Devyani Khobragade, her attorney Dan Arshack said, did nothing wrong, is entitled to immunity from prosecution and believes the State Department will make her case disappear before her next court appearance in January.
"From the beginning this was a diplomatic nightmare," Arshack said.
Preet Bharara, the U.S. Attorney for the Southern District of New York, said Khobragade "clearly tried to evade U.S. law designed to protect from exploitation the domestic employees of diplomats and consular officers."
Khobragade, 39, was accused of submitting falsified documents to obtain a work visa for a nanny, promising to pay $4,500 per month but in reality paying just $573 per month, little more than three dollars an hour.

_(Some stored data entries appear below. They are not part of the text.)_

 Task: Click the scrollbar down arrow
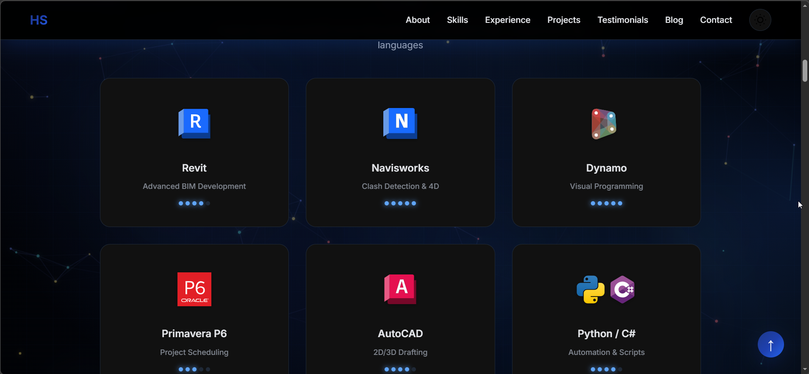coord(805,370)
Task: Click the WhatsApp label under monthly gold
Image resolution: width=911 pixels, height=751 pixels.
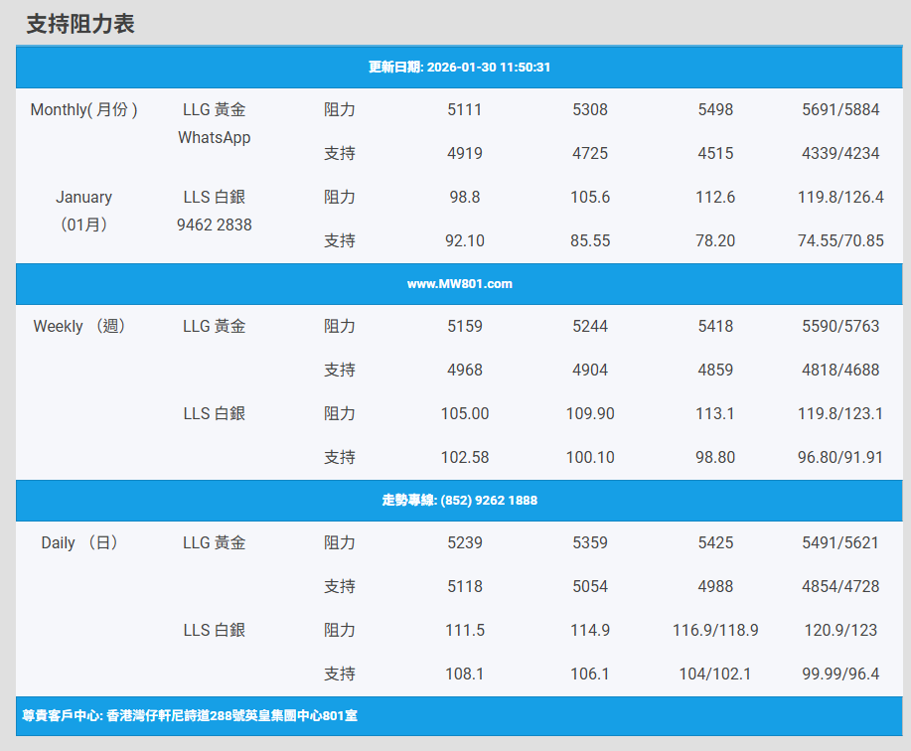Action: click(x=215, y=138)
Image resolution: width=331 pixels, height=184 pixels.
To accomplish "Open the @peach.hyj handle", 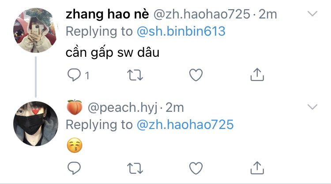I will tap(123, 108).
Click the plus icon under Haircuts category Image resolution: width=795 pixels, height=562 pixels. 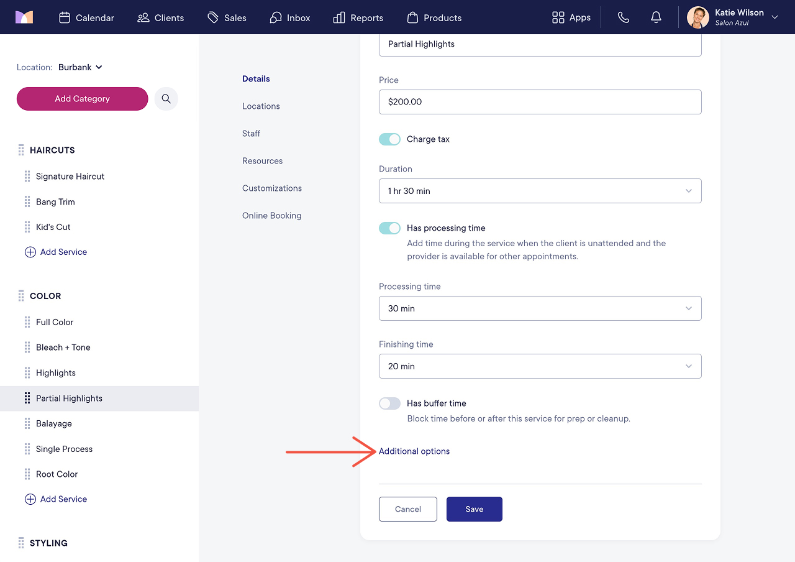[x=30, y=252]
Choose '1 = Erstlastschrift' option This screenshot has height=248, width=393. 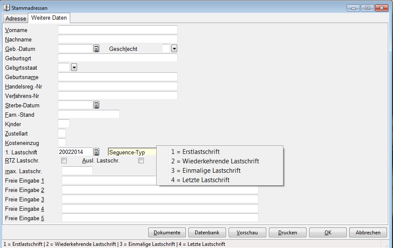(195, 152)
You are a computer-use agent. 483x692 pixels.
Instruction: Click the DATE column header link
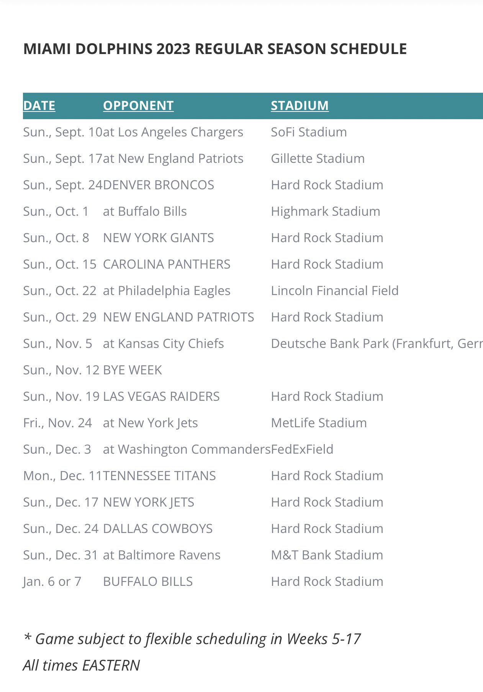(39, 105)
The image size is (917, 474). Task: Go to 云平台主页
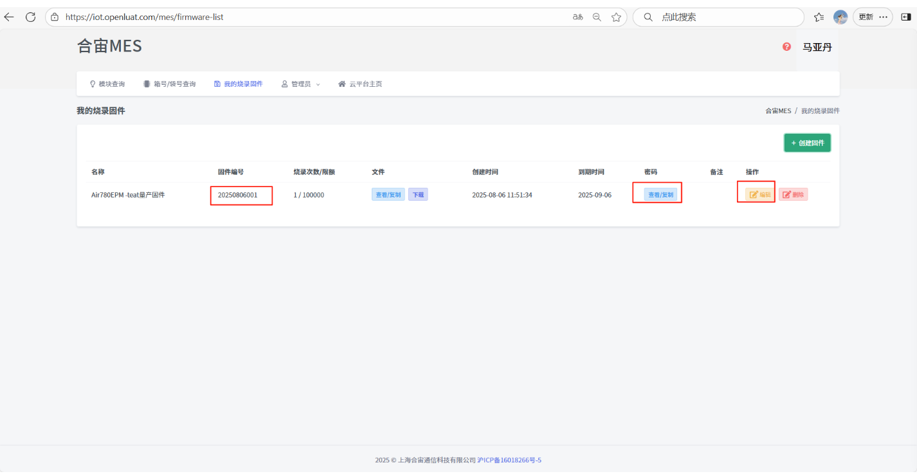[x=360, y=84]
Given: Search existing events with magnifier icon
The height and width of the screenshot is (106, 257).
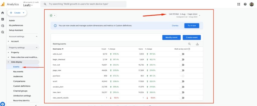Looking at the screenshot, I should click(x=189, y=44).
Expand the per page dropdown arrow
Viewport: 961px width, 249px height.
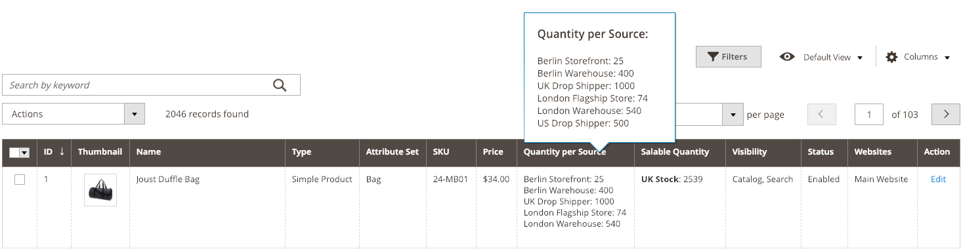(x=733, y=115)
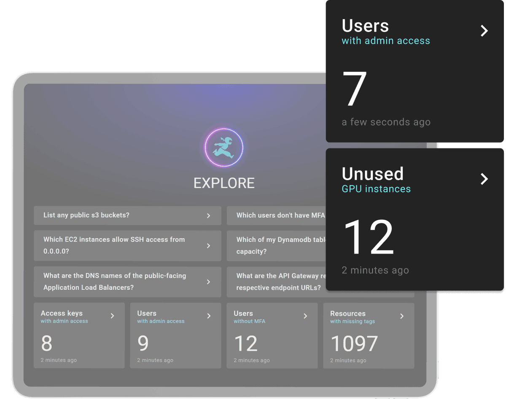Open the SSH access from 0.0.0.0 question
Viewport: 506px width, 399px height.
(127, 245)
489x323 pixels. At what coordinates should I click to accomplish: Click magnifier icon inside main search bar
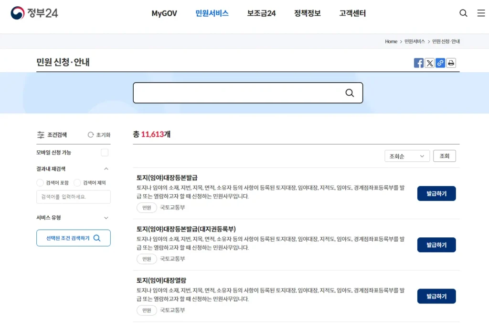[x=350, y=93]
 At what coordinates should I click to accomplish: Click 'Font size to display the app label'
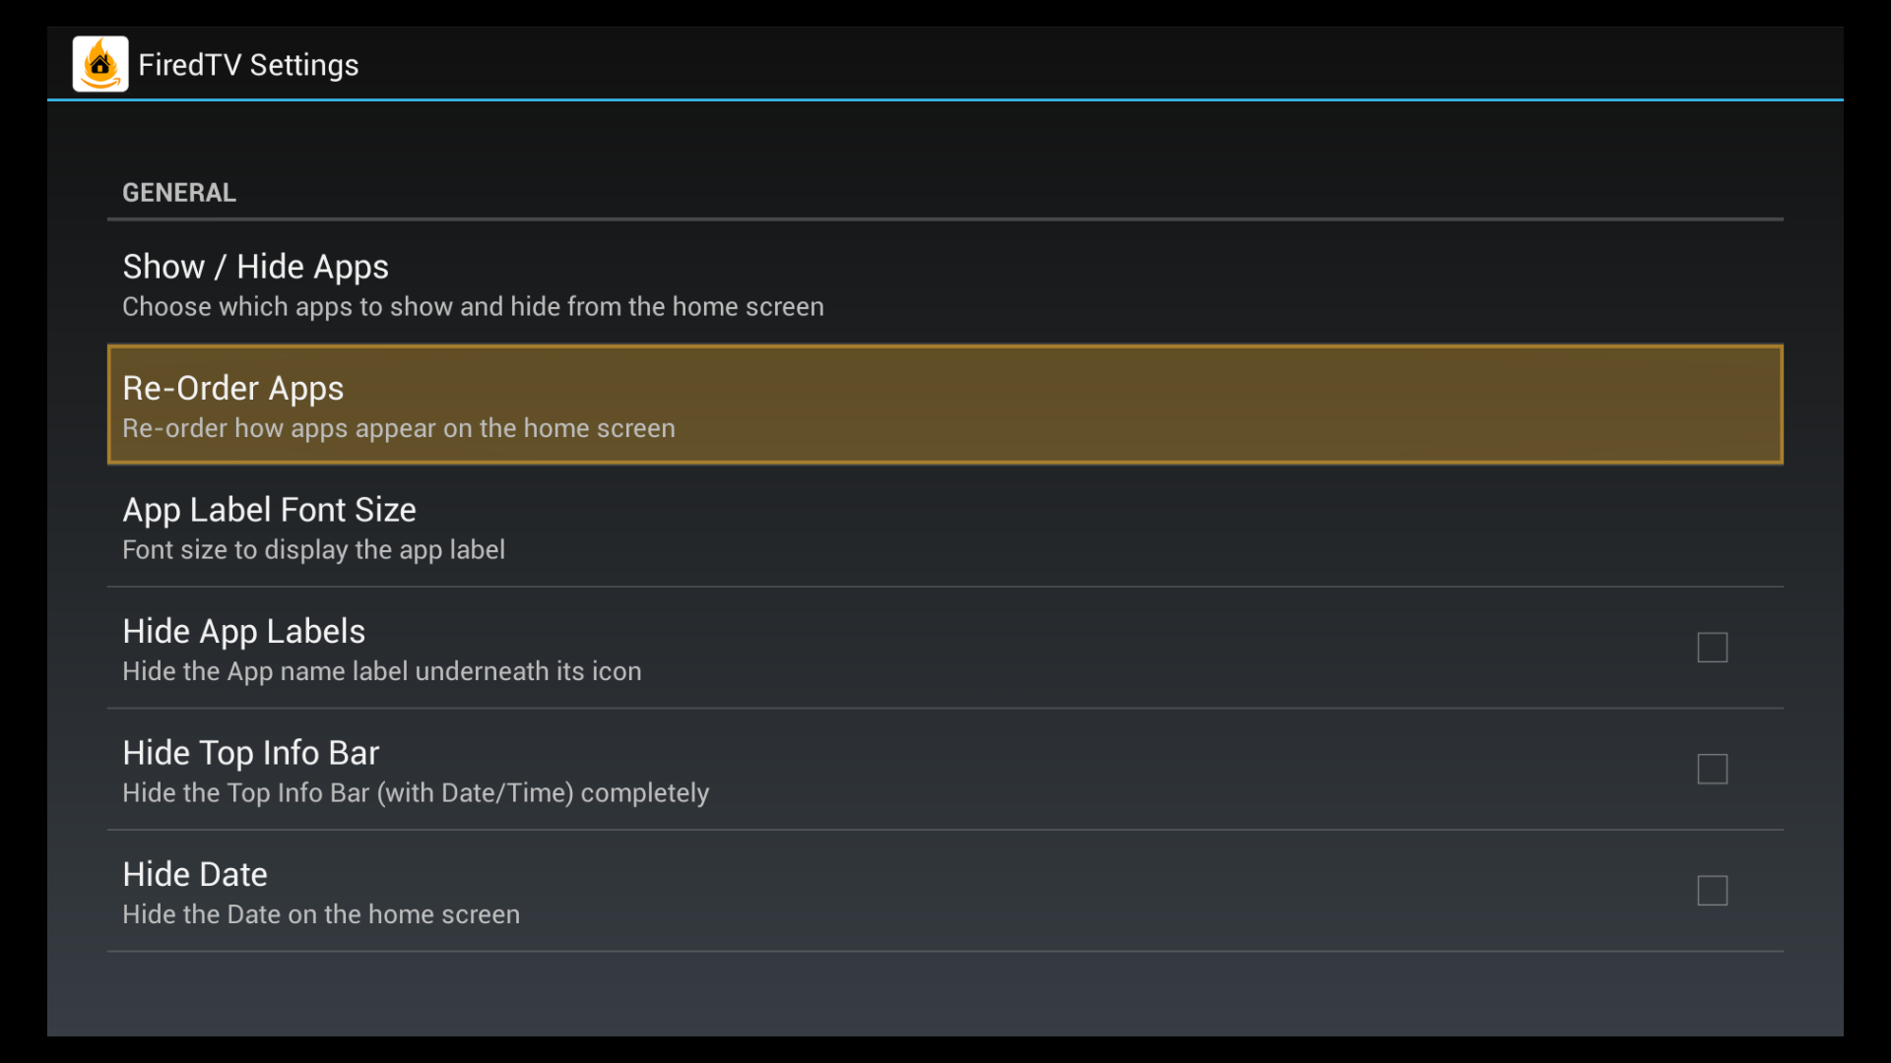point(313,550)
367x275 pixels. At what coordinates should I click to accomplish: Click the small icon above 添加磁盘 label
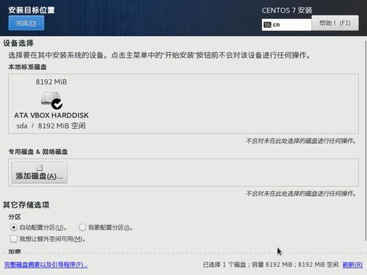(40, 167)
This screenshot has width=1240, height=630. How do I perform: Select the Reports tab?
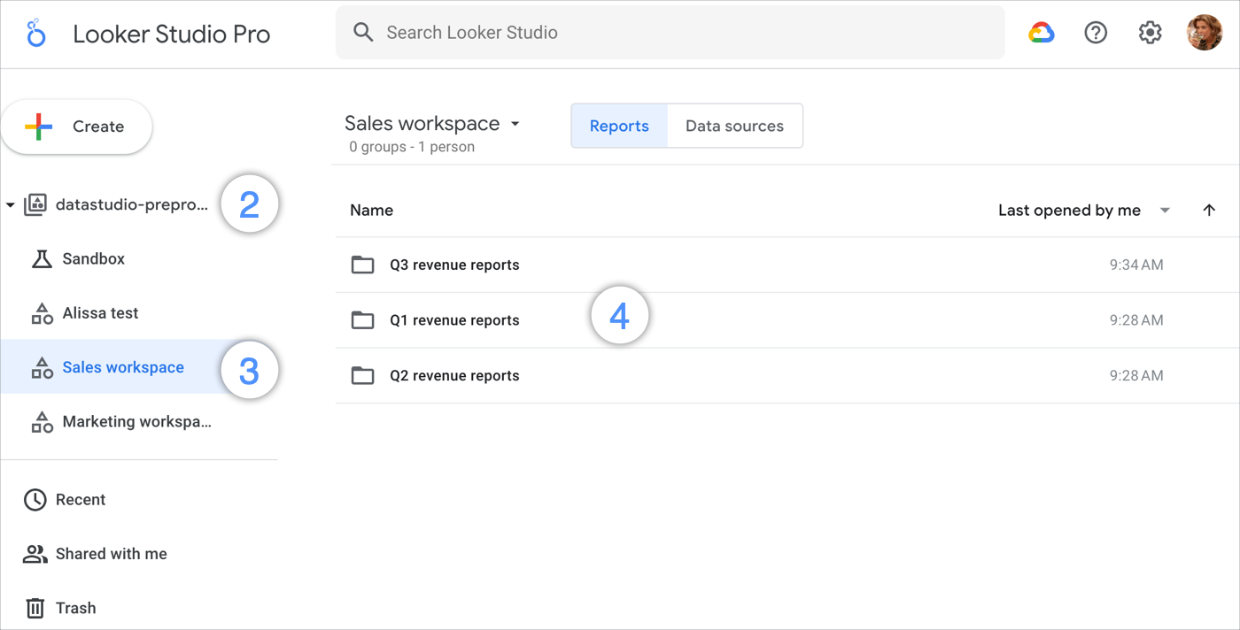click(x=619, y=126)
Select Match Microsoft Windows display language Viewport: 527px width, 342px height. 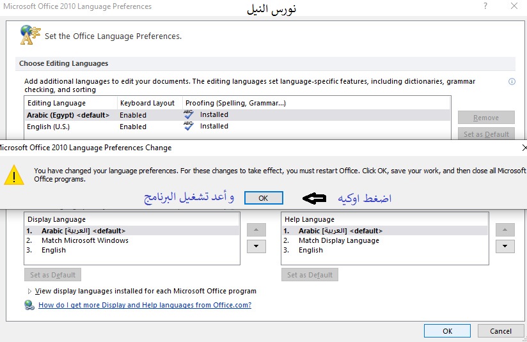coord(84,240)
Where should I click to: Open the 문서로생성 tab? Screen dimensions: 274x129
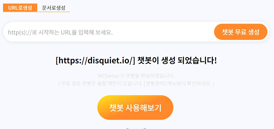54,8
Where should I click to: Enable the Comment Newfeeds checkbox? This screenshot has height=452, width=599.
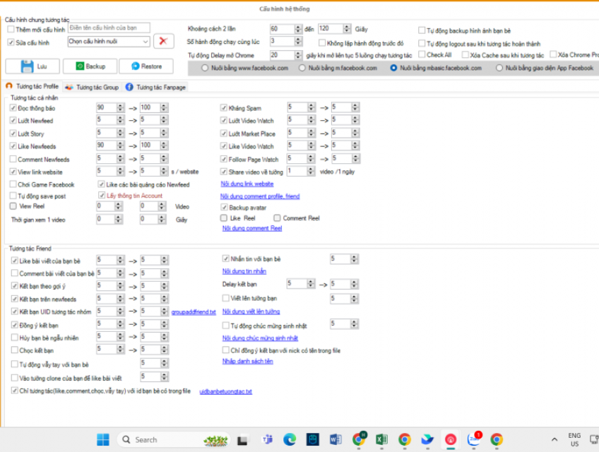tap(13, 159)
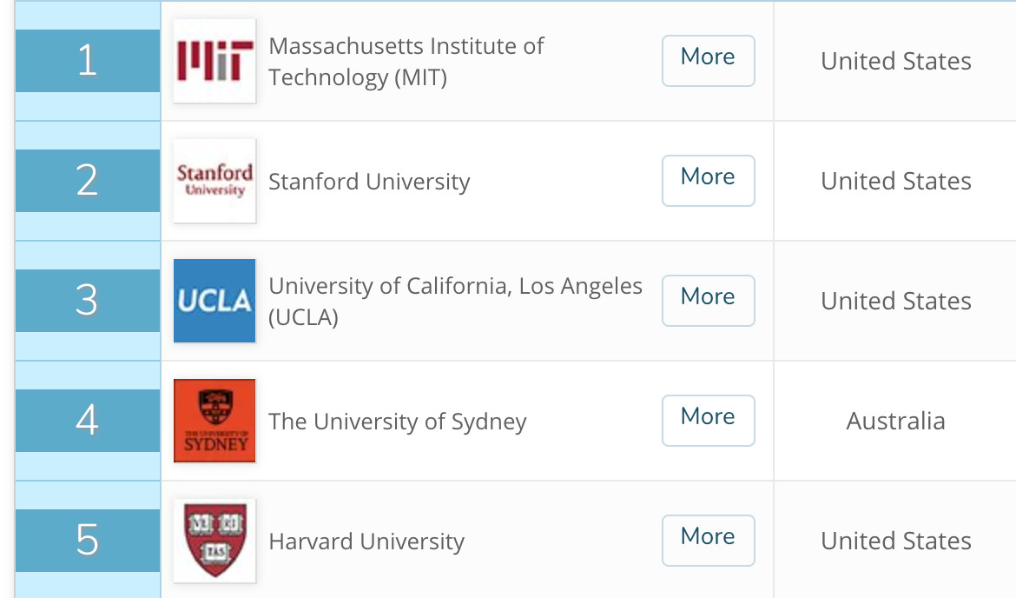Click the blue UCLA logo
The height and width of the screenshot is (598, 1016).
pyautogui.click(x=214, y=301)
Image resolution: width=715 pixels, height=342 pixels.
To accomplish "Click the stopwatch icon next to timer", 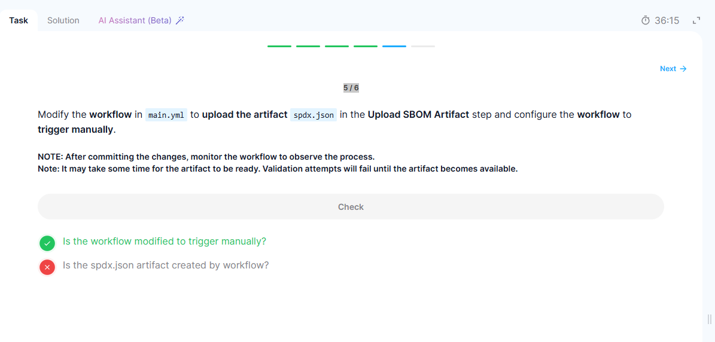I will point(645,20).
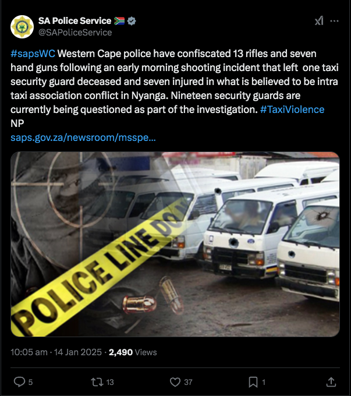Image resolution: width=351 pixels, height=396 pixels.
Task: Open the #sapsWC hashtag
Action: click(33, 54)
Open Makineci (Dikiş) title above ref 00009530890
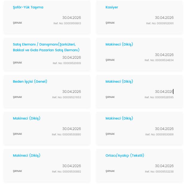 click(27, 118)
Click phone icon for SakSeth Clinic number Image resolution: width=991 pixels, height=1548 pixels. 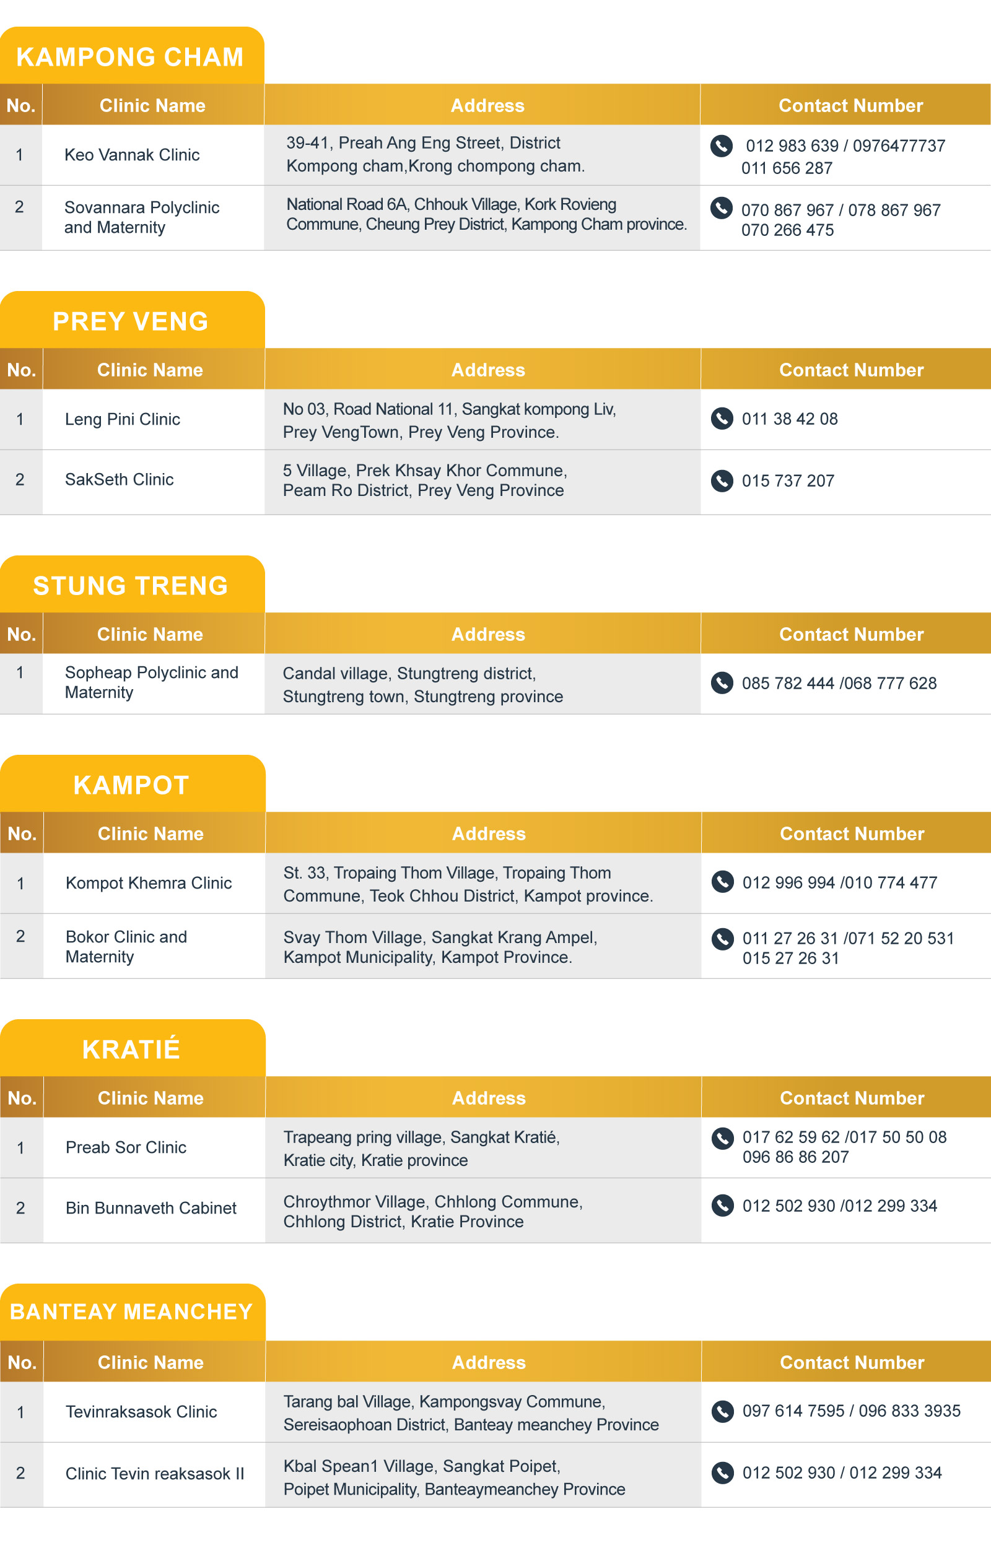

She faces one count of visa fraud and one count of making a false statement.
Arshack said the Diplomatic Security Service agent who reviewed the visa application misread it. He said the monthly $4,500 is Khobragade's salary. According to the attorney the nanny was to be paid $9.75 per hour. She was paid $3.31 per hour because she had asked the balance be sent directly to relatives in India.
Khobragade was arrested outside her daughter's Manhattan school after she dropped off her daughter for class. Indian officials have complained she was strip-searched and held in a cell with common criminals, procedures in line with the policies of the United States Marshals Service.
The crisis has reached the highest levels of American government. Secretary of State John Kerry has tried to smooth things over by "expressing regret."
"As a father of two daughters about the same age as Devyani Khobragade, the secretary empathizes with the sensitivities we are hearing from India," the State Department said in a statement.
But Bharara gave no indication he would back down.
"One wonders why there is so much outrage about the alleged treatment of the Indian national accused of perpetrating these acts, but precious little outrage about the alleged treatment of the Indian victim and her spouse," he said.
The Indian Embassy issued a statement in response to Bharara's comment saying, "We need to keep in mind the simple fact that there is only one victim in this case. That victim is Devyani Khobragade - a serving Indian Diplomat on mission in the United States."
According to sources familiar with the case the nanny disappeared in June after she told the family she was going shopping. Khobragade tried to file a missing persons report with police. The nanny surfaced in July at the nonprofit Safe Horizons where an attorney asked Khobragade to pay money, let the nanny out of her job and arrange a new visa that would allow her to stay in the country on her own, requests the diplomat refused. Khobragade then called the State Department because the terms of the nanny's visa required her to work as a domestic employee or return to India.
Khobragade was released last week on $250,000 bail. Defense attorney Arshack said she is immune from prosecution.